You don't want the shortest time, you want the shortest guaranteed time.
... and it's missing a detail like that which could impact your prospects.
I'm not a big fan of abstract math puzzles in interviews for that reason. It's too easy for a candidate to miss key details or indeed the entire point of the question. It's hard to compare candidates when one does the binary search answer and correctly ignores all the irrelevant engineering/technical aspects in favour of the logic puzzle, another tries to do that but gets one word wrong so their answer is incorrect, while another treats it as a real-world problem like Fgrir did and says "hand it to a technician", and that's before you even get into the engineering answers.

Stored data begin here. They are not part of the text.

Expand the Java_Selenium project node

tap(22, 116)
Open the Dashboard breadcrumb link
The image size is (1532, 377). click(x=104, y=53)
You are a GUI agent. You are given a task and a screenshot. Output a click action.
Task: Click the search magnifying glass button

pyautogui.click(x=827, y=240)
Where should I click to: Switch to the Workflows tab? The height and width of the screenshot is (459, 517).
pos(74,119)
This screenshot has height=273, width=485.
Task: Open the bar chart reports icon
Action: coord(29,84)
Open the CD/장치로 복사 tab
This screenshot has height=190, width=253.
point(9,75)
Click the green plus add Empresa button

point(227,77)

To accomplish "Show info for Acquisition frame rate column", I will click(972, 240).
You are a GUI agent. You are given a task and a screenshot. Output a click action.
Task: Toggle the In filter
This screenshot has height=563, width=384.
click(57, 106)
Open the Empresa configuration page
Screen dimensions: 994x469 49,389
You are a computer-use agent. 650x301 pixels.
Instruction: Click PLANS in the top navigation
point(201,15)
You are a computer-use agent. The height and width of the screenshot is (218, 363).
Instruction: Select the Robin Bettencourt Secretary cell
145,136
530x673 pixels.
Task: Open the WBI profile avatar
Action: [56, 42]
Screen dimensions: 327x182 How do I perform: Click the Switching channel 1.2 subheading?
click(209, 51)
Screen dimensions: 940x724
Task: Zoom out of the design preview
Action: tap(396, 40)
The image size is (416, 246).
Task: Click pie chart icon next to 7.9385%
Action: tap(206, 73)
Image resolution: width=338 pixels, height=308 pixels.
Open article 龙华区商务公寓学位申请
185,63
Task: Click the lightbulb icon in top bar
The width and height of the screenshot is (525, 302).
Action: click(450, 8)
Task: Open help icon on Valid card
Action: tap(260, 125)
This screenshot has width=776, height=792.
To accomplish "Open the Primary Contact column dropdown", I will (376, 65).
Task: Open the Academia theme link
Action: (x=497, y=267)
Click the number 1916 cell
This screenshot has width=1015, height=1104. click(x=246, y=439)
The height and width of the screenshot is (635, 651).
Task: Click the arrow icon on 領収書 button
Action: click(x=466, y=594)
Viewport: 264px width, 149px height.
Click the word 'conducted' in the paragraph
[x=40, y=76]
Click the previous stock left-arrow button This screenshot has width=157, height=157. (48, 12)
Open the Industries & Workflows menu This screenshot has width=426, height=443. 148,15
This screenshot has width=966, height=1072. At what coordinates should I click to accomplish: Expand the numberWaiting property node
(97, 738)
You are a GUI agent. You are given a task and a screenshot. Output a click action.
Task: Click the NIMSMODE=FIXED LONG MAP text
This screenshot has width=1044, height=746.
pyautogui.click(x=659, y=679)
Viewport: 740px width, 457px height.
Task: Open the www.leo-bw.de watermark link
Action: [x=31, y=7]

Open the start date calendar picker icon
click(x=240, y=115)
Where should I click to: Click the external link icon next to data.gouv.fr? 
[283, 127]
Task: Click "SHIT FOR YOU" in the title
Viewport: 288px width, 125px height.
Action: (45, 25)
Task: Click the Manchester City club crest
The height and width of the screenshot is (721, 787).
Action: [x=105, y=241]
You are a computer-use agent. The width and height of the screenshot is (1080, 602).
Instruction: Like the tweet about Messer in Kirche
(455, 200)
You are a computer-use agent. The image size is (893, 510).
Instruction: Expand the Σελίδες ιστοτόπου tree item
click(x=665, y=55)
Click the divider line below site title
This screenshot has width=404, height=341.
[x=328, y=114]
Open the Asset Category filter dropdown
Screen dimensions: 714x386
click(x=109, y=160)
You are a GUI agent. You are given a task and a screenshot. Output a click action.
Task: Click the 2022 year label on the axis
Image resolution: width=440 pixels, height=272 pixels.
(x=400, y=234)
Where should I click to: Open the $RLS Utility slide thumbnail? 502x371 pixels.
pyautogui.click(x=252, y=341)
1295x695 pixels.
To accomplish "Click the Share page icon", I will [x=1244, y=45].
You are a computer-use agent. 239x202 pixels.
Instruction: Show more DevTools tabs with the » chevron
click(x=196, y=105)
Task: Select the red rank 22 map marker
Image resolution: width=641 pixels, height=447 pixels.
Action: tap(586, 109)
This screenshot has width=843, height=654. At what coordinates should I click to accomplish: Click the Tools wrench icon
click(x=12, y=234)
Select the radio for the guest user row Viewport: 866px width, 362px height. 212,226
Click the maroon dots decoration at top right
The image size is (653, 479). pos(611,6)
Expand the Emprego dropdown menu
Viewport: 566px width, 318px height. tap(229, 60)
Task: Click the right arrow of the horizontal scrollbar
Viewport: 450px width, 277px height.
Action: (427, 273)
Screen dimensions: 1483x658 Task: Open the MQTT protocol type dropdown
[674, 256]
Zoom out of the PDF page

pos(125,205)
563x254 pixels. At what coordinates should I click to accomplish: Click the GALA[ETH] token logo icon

My habit is to test the actual skills that I want, and let the managers do whatever makes them happy. Give me a set of candidates and I will put each through the same set of practical tests, carefully noting both their ability to solve the problems and how they talked me through what they did, as well as what questions they asked. Most of what I do is computerised so that's pretty easy, but I have also seen technicians subjected to "assemble this kit" type tests where they had to make the LED blink and then modify the circuit so it blinked slower. I have a set of programming tests that run inside a virtual machine so that everyone gets the same setup, and each step starts with a fresh project so failure or divergence at one step doesn't break future steps.
In that sense my most bizarre ever interview question happened before the interview technically started. I was given an address and company name, but not the phone number of the person interviewing me. When I got to the address there was a big construction site and no sign of a building that could conceivably provide an office for me to work in. I rang the recruiter and they knew nothing, so I started walking back to the train station. As I got to the station they rang back and said "oh yes, they say everyone does that, their office is around behind the construction you have to go down the side street a few hundred metres down and ...". I got on the train. An employer who will hide information even after being made aware that it's missing is a big red flag. Admittedly in this case the employer was also unsuitable for other reasons and had gone out of their way to hide those. Second red flag. Even if I had been willing to work for them despite my misgivings, those two actions would have ruled them out.